坑底,赫然是一口棺材。木质早已朽坏大半,露出里面裹着的一团模糊不清、颜色深暗的东西。最刺眼的,是那具尸体身上裹着的一件衣服——样式古旧,颜色是褪了血色的暗红,在惨白的光束下,鬼气森森。棺材旁边,歪斜地躺着一块断裂的石碑,上面的字迹被厚厚的泥土和苔藓覆盖,只隐约透出一点阴冷的轮廓。空气里弥漫着一种难以言喻的混合气味:新翻泥土的土腥、朽木的霉味,还有一股若有若无、令人鼻腔发涩的陈旧腐败气息。

“操!真他娘晦气!”包工头李国栋狠狠啐了一口,浓痰砸在坑边的碎石上。他搓着粗短的手指,脸上油汗在灯光下闪闪发亮,眼神却像淬了火的铁钉,死死盯着那口破棺材,又飞快扫向不远处停着的几台沉默的钢铁巨兽——推土机、压路机。工期火烧眉毛,市里催命的电话一个接一个,合同上白纸黑字的罚款数额像烧红的烙铁烫着他的心。这破坟,挡了他的财路,就是天王老子来了也得挪窝!

“李……李头儿,”一个上了年纪的老工人,声音发颤,沾满泥灰的手指神经质地绞着衣角,“这……这怕是老坟,动不得啊!按老辈儿传下来的规矩,得烧香磕头,请人好好拾掇拾掇,另找个地方……”

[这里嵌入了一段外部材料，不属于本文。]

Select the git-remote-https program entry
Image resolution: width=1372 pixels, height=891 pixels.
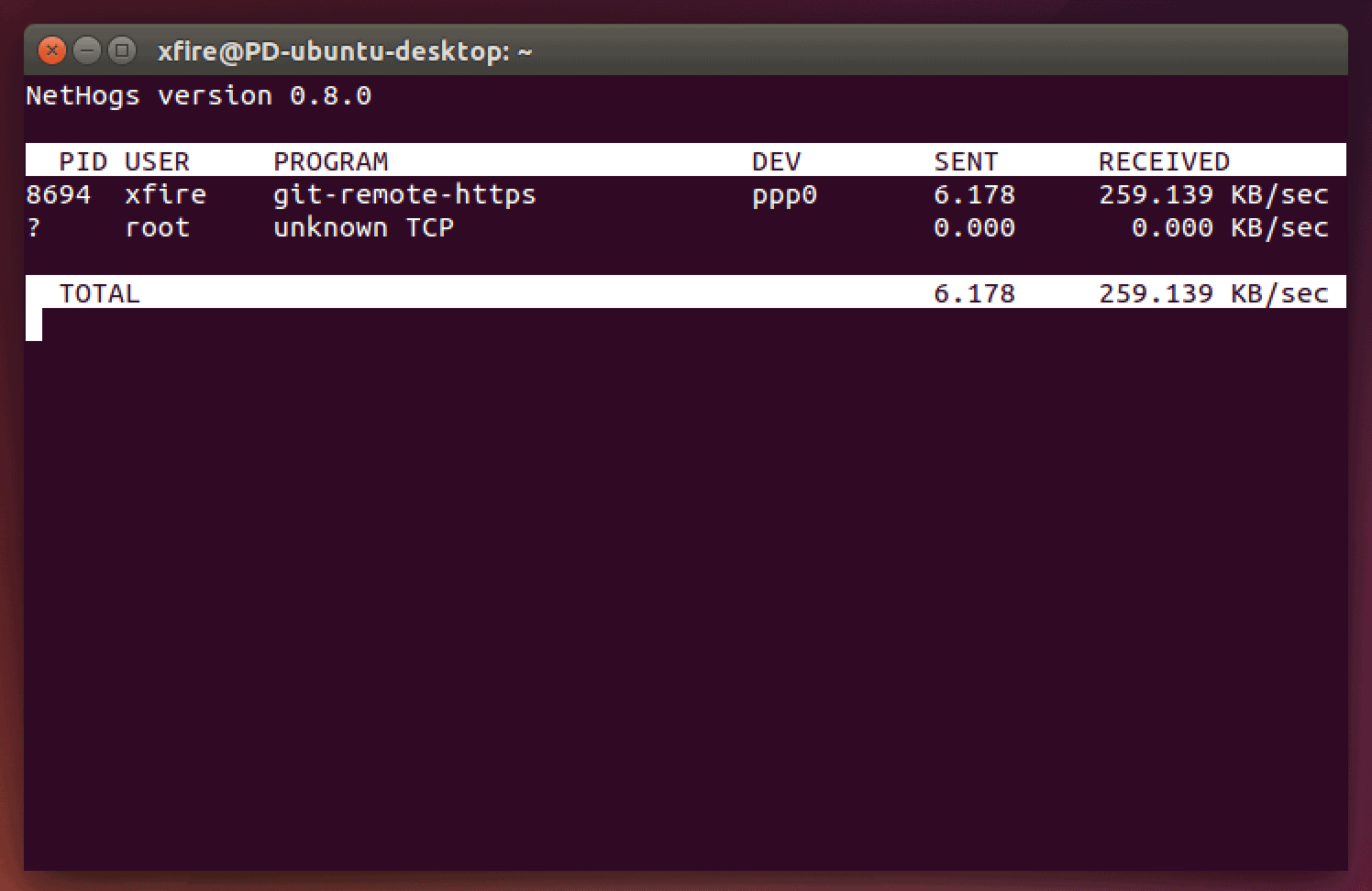(404, 195)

“规矩?屁的规矩!”李国栋猛地转过身,唾沫星子几乎喷到老工人脸上,粗壮的脖子青筋暴起,“死人还能从地里蹦出来咬你不成?耽误了工期,你赔得起那几十万的罚款?嗯?”他声音洪亮,带着一种蛮横的、不容置疑的力量,在空旷的工地上撞出嗡嗡的回响,把工人们脸上最后一点犹豫和恐惧都压了下去。他大步走到坑边,叉着腰,居高临下指着那口破棺材,特别是那团裹着暗红布的东西,咧开嘴,发出一阵夜枭般刺耳的大笑:“哈哈哈!瞧见没?躺了几十年,烂得就剩几块破布了!还能作什么妖?今晚,必须给我平了!天亮前,这段路必须铺上沥青!谁他妈敢磨洋工,就给老子滚蛋!”

他吼完,猛地一挥手,像将军下达冲锋的命令。

几个被他吼得脸色发白的工人,互相看了看,眼神躲闪,终究还是咬咬牙,硬着头皮爬上了那台巨兽般的推土机。引擎发出沉闷的咆哮,打破了死寂,巨大的钢铁铲刀缓缓升起,在探照灯的光柱里反射出冰冷、残酷的金属光泽。

李国栋叉腰站在坑边,脸上是志得意满的狞笑,仿佛已经看到了罚款单化为乌有,大把钞票落入口袋的景象。